ABOUT THIS EXERCISE – Given the records below, would you repeat exactly the lines that begin at the one containing "Sat Feb 25, 2023 3:47 pm (162, 1617)" and end at the one containing "Mon Jan 16, 2023 12:27 pm (166, 2050)", inclusive?

INPUT –
——————
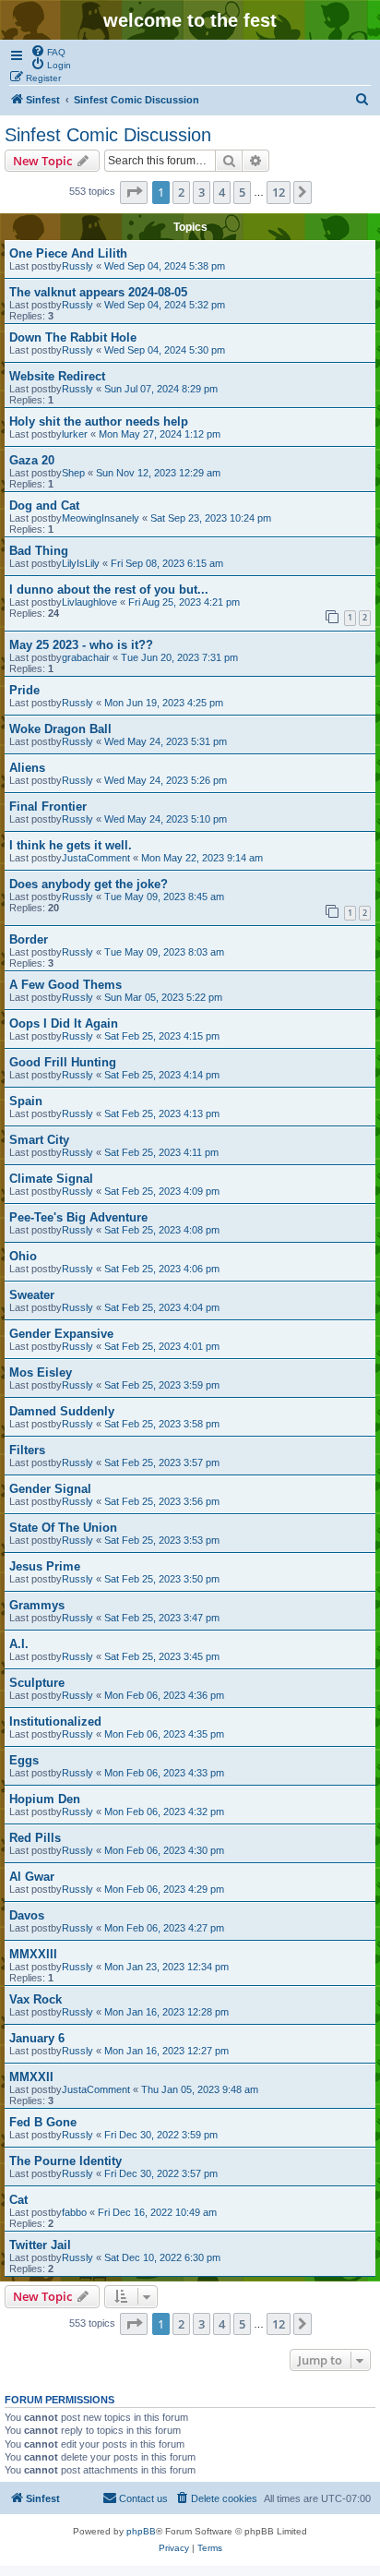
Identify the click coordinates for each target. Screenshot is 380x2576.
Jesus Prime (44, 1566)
——————
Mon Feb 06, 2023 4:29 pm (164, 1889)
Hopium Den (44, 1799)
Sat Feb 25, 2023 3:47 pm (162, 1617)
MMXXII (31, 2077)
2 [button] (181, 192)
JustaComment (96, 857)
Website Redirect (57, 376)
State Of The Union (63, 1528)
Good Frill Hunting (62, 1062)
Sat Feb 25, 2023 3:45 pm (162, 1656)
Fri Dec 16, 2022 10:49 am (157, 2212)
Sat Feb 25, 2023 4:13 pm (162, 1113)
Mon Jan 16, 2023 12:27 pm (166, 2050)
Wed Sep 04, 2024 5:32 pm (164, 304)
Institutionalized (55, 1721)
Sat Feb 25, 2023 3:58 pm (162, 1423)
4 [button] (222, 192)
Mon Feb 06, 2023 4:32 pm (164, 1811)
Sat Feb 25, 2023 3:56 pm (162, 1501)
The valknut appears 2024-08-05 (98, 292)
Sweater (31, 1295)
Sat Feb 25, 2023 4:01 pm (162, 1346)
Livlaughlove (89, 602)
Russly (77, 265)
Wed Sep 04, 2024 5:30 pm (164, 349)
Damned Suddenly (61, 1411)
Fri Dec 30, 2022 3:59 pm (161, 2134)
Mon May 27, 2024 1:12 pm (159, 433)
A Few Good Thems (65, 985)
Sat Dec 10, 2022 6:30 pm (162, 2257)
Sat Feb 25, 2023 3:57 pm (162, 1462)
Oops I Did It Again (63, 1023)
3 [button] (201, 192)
——————
FINISHED EXERCISE –
Sat Feb 25, 2023 3:47 pm (162, 1617)
MMXXII (31, 2077)
2 [button] (181, 192)
JustaComment (96, 857)
Website Redirect (57, 376)
State Of The Union (63, 1528)
Good Frill Hunting (62, 1062)
Sat Feb 25, 2023 3:45 pm (162, 1656)
Fri Dec 16, 2022 10:49 am (157, 2212)
Sat Feb 25, 2023 4:13 pm (162, 1113)
Mon Jan 16, 2023 12:27 pm (166, 2050)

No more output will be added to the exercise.